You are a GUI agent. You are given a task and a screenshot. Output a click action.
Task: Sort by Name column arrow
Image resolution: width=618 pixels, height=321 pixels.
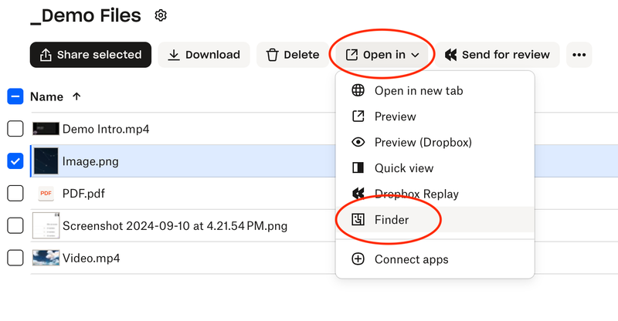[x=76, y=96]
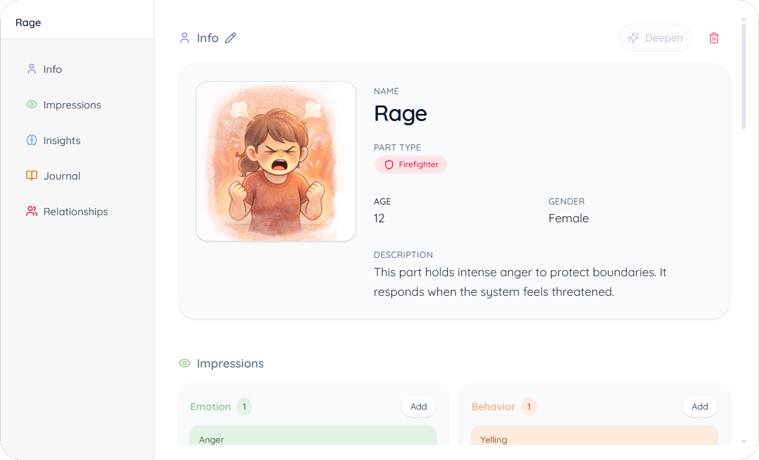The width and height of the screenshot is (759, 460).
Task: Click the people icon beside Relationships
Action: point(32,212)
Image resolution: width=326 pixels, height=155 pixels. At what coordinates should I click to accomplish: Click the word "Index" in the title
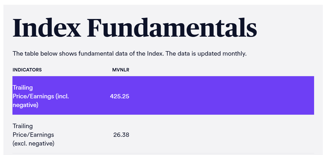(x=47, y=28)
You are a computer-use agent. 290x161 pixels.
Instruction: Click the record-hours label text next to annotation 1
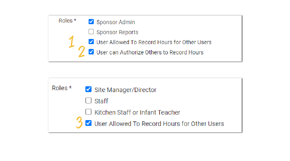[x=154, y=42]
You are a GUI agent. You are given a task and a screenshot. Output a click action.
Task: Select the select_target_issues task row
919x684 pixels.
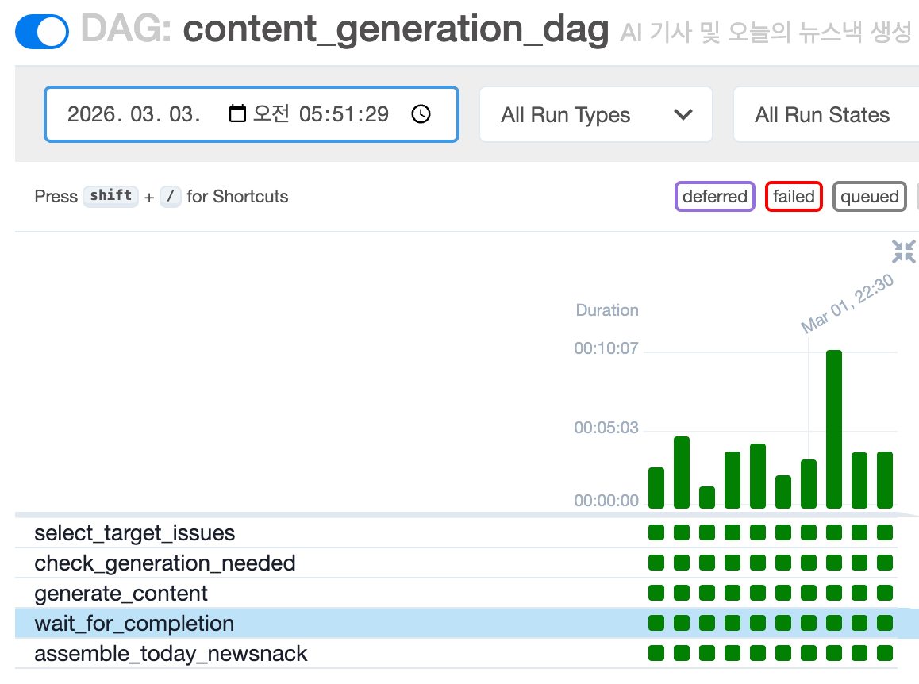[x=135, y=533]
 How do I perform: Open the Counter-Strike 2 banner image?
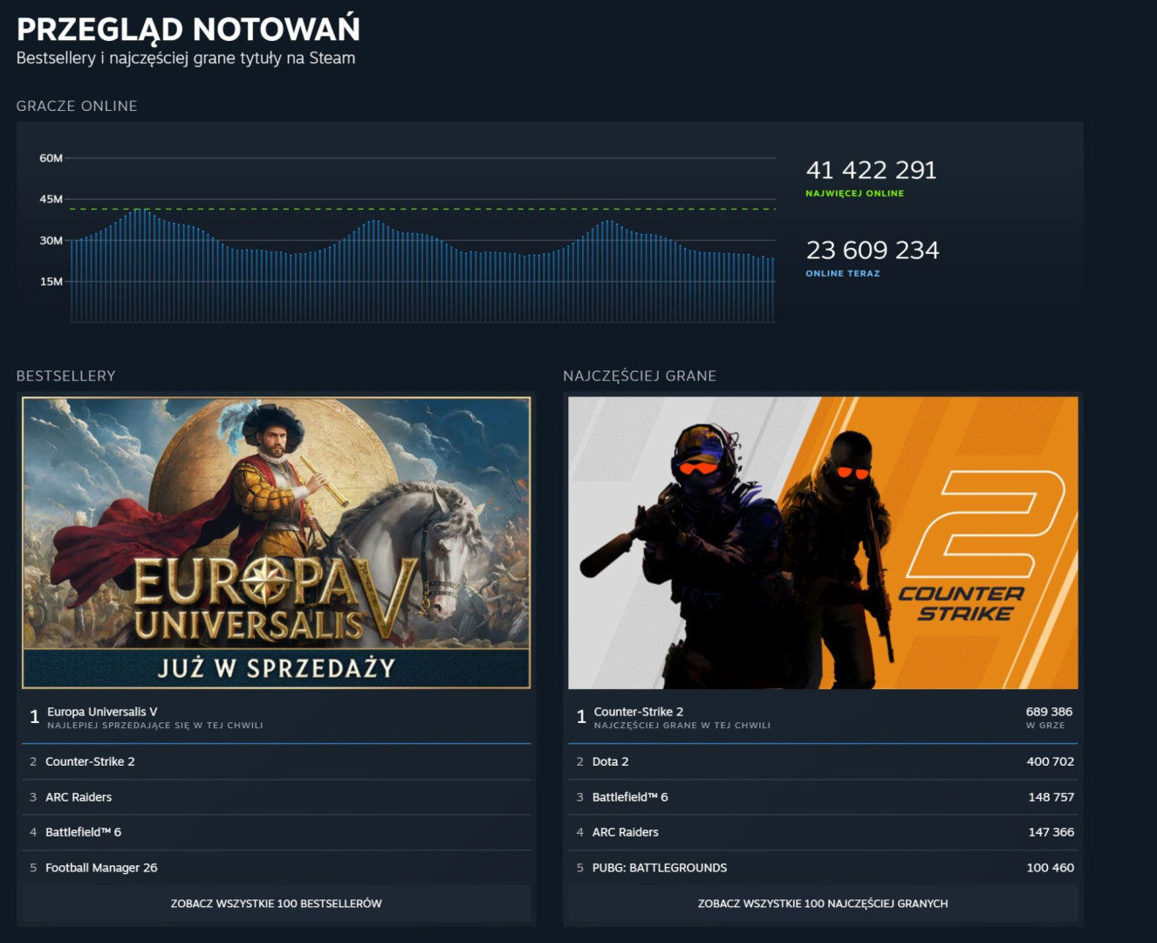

--

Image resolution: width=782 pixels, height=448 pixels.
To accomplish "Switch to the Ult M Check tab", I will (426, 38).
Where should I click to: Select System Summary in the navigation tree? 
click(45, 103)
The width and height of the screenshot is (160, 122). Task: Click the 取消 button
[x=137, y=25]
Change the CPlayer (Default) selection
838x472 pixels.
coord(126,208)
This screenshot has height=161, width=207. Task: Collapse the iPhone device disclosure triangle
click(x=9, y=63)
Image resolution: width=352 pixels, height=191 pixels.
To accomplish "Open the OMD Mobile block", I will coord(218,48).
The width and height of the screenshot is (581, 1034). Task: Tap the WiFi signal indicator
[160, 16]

*Aim of the exercise:* Leaving out all pictures, set down exactly the lines of the material above, from the line with "You are a computer-use agent. 290x161 pixels." to the line with "How do I perform: Open" inclusive, and no others.

*Response to this exercise:*
You are a computer-use agent. 290x161 pixels.
Instruction: Click the record-hours label text next to annotation 1
[x=154, y=42]
You are a GUI agent. You are given a task and a screenshot. Output a click action.
Task: Select the select_target_issues task row
919x684 pixels.
[x=135, y=533]
 How do I perform: Open the Counter-Strike 2 banner image?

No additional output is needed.